→ **Exercise description**
Which lines in the entries below contain the string "computer"? Copy each such line in full, matching case exactly.
★ ★ ★ ★ ★
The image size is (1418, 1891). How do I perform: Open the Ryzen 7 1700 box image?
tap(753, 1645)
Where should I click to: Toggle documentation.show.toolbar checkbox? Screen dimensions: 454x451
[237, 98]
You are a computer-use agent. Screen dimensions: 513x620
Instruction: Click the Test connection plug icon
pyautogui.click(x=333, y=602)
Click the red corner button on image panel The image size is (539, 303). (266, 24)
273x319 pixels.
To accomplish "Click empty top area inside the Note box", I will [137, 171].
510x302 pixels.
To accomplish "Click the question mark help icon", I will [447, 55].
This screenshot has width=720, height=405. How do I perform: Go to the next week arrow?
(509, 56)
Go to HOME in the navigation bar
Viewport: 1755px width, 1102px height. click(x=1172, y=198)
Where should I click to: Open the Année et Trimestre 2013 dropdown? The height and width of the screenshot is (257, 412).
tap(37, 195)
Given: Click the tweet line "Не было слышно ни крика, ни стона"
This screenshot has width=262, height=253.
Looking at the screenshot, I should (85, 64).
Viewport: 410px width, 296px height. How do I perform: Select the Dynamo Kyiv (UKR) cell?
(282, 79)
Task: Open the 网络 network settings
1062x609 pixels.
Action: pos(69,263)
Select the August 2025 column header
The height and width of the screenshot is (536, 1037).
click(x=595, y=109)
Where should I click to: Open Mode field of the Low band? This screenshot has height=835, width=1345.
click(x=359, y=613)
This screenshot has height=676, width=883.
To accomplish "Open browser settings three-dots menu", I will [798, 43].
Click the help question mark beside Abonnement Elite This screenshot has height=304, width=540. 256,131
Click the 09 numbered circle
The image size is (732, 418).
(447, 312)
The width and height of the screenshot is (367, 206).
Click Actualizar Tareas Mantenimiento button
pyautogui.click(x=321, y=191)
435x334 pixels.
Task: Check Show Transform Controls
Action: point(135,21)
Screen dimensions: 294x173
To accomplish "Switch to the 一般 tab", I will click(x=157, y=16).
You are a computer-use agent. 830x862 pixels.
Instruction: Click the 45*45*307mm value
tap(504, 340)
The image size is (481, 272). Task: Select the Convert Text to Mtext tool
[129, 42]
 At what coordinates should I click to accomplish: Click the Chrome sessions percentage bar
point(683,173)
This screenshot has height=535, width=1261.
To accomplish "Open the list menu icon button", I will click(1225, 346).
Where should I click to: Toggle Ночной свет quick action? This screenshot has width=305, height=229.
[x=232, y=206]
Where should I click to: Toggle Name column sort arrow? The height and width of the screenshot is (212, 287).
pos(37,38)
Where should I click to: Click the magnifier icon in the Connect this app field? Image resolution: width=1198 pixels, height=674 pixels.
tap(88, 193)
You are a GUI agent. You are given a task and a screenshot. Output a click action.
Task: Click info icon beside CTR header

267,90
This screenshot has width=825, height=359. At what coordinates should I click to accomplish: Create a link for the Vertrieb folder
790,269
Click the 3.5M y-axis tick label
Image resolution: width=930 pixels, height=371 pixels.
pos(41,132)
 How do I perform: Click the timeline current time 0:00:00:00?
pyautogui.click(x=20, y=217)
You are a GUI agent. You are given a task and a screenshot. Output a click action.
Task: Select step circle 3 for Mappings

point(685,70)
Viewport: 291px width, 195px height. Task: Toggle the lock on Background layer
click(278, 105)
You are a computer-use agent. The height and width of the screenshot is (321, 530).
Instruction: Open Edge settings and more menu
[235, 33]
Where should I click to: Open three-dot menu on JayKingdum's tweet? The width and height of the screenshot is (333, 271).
★ ★ ★ ★ ★
→ **Right answer**
You are a computer-use agent. Screen dimensions: 513x620
You are a computer-use agent. 830x862 pixels.
You are a computer-use agent. The height and width of the screenshot is (321, 530).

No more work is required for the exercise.